Several risk factors (sociodemographic and health factors but not mental problems) were jointly associated with alcohol and tobacco use, as well as alcohol or tobacco use. The prevalence of conjoint alcohol and tobacco use was 6.16 times higher among male than female patients. This finding conforms with previous studies in SA,[34] but is contrary to the results of a study conducted in Brazil.[33] In agreement with other studies,[14] a lower education level and greater degree of poverty were associated with conjoint alcohol and tobacco use. In terms of population groups, the coloured population had the highest risk for dual substance use, as has been reported in previous studies performed in SA.[34,35] Furthermore, congruent with previous findings,[1-4] TB retreatment patient status and non-adherence to anti-TB medication were associated with conjoint alcohol and tobacco use.
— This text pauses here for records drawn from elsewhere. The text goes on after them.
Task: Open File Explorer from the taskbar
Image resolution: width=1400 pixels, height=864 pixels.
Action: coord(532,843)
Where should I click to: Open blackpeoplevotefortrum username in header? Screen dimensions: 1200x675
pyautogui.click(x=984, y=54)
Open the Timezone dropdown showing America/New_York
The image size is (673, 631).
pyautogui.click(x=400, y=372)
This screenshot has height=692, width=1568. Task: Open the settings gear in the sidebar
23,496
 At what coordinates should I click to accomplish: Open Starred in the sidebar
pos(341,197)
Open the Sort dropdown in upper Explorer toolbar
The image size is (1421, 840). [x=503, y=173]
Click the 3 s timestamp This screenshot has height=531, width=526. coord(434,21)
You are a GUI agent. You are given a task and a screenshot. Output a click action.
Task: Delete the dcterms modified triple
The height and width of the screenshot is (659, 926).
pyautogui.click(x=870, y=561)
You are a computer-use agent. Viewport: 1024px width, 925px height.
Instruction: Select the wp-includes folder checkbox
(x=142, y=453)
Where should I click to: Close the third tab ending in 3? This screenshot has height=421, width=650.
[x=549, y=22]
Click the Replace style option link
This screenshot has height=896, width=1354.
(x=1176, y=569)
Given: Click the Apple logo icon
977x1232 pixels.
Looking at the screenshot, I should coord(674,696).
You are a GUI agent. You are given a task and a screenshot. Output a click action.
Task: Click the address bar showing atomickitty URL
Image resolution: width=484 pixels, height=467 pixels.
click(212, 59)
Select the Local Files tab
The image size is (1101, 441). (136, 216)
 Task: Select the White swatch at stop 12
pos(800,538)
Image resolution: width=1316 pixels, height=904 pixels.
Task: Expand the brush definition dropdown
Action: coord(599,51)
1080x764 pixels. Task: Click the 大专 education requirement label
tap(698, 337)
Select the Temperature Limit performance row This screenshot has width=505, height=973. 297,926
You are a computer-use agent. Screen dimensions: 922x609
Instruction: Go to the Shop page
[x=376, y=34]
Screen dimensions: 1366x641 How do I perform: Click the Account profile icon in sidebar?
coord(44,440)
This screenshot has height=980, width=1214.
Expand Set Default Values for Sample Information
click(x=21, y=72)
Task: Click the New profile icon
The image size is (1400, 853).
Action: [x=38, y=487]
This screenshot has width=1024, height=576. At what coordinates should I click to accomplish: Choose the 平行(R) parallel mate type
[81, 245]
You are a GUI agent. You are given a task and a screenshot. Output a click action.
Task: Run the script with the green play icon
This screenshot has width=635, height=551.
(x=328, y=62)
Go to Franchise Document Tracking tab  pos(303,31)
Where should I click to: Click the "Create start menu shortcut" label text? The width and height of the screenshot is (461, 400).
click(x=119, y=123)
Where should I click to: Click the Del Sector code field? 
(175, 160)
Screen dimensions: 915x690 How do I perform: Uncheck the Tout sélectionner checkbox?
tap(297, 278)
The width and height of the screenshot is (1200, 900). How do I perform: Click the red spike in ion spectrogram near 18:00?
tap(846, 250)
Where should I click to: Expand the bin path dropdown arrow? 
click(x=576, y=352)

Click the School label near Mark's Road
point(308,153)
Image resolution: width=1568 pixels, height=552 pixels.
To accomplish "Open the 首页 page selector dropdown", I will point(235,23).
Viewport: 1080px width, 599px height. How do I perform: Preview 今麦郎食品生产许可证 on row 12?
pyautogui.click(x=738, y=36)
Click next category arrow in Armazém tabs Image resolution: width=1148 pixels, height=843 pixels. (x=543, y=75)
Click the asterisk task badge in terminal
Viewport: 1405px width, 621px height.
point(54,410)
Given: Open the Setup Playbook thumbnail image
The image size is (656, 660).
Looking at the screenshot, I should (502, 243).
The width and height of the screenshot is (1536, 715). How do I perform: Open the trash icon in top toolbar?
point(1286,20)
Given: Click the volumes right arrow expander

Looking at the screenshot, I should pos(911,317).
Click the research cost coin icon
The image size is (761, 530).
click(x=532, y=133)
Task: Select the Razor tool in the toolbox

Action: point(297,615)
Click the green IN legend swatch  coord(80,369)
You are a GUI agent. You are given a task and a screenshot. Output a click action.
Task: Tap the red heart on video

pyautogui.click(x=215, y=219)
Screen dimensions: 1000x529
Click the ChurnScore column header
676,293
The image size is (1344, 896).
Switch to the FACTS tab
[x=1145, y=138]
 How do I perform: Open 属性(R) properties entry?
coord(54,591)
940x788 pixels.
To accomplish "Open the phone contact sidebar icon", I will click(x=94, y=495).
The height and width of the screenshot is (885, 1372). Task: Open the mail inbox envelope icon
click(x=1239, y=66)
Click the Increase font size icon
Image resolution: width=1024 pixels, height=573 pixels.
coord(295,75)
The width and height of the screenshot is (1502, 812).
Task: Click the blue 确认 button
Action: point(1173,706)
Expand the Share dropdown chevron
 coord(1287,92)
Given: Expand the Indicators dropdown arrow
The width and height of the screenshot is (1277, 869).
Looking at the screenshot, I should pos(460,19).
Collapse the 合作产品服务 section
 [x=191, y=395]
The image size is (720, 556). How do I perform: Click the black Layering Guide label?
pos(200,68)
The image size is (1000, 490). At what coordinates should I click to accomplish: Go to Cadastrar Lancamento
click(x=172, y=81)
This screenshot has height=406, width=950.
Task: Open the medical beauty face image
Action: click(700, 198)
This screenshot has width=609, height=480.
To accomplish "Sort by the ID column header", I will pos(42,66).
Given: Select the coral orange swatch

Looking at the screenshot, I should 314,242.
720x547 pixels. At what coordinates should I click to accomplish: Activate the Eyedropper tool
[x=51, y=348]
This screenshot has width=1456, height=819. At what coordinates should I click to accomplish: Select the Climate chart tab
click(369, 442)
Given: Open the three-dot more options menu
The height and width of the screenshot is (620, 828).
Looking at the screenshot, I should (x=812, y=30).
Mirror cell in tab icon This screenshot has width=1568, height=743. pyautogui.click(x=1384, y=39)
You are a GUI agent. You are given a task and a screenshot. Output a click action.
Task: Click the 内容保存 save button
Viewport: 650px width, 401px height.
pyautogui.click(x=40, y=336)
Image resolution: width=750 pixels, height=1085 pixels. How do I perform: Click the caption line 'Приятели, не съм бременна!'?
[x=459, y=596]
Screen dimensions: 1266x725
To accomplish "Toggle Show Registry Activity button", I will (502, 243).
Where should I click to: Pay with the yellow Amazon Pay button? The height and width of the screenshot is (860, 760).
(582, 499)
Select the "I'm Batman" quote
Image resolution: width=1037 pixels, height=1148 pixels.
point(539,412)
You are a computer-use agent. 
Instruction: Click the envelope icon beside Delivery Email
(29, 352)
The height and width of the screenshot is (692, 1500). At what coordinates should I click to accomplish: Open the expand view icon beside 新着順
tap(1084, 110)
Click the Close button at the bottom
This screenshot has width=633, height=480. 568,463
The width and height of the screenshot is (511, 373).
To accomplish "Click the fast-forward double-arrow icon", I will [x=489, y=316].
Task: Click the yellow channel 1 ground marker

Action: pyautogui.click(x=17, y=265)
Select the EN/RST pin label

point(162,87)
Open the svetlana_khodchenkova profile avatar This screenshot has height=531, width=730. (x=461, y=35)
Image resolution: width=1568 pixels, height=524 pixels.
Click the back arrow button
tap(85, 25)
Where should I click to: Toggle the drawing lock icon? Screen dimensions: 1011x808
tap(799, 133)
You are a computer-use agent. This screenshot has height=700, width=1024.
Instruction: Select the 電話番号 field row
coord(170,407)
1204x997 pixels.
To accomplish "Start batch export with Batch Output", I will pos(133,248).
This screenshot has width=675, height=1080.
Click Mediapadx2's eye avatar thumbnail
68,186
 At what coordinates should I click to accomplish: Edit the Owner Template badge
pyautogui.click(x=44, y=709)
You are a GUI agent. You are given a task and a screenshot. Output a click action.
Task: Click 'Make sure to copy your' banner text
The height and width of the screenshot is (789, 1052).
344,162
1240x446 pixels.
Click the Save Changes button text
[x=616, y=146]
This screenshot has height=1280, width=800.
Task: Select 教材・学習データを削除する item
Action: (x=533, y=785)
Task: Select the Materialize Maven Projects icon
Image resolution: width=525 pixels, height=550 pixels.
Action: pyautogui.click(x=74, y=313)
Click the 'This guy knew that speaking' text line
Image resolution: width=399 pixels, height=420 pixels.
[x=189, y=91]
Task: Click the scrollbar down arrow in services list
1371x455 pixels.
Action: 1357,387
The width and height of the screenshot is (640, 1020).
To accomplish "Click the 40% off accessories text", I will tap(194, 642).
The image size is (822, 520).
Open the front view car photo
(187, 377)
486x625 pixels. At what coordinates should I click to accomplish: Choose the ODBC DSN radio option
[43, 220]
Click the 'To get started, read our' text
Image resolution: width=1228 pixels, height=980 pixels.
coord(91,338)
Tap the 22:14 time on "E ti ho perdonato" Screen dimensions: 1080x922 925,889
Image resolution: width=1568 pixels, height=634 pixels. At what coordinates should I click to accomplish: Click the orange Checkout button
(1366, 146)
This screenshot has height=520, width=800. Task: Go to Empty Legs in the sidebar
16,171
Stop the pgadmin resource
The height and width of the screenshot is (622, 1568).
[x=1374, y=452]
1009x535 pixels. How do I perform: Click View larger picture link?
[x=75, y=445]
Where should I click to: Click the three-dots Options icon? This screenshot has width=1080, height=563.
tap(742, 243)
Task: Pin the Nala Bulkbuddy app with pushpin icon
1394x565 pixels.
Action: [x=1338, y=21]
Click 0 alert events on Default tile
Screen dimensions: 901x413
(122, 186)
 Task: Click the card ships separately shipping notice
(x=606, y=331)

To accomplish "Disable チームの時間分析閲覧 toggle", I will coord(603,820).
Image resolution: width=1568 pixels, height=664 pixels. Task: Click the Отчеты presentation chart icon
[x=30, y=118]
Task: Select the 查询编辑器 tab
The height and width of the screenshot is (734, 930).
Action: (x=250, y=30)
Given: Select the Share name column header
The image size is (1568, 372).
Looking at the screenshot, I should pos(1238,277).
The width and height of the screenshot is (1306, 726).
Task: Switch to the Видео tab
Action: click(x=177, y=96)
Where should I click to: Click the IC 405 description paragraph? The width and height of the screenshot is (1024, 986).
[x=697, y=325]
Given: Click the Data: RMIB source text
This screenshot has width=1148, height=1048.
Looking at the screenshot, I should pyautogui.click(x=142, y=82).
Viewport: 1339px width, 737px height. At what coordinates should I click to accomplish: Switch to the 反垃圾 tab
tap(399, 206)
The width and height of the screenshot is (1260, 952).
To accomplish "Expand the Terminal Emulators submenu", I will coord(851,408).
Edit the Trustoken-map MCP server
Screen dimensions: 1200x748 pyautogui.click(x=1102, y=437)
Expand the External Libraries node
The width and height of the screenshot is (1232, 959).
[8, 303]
However, unlike in other studies,[7,8,10-17] there was no association between mental problems, PTSD, poor quality of life and alcohol and tobacco use.

 

Conclusion

The survey revealed a high prevalence and several risk factors of conjoint alcohol and tobacco use among TB patients in the cohort described. These findings are of great importance, suggesting that conjoint or sequential interventions in TB patients who misuse alcohol and tobacco are appropriate and should be initiated in this public primary care setting.[14] Adequate dual-intervention approaches for both alcohol and tobacco should assume strategies that include identifying sociodemographic and health risk factors and issues related to both substances.[14]

Acknowledgement. The NDoH funded this study through a tender awarded to the HSRC: 'NDOH: 21/2010-2011 Implementation and monitoring of Screening and Brief Intervention for alcohol use disorders among Tuberculosis patients'.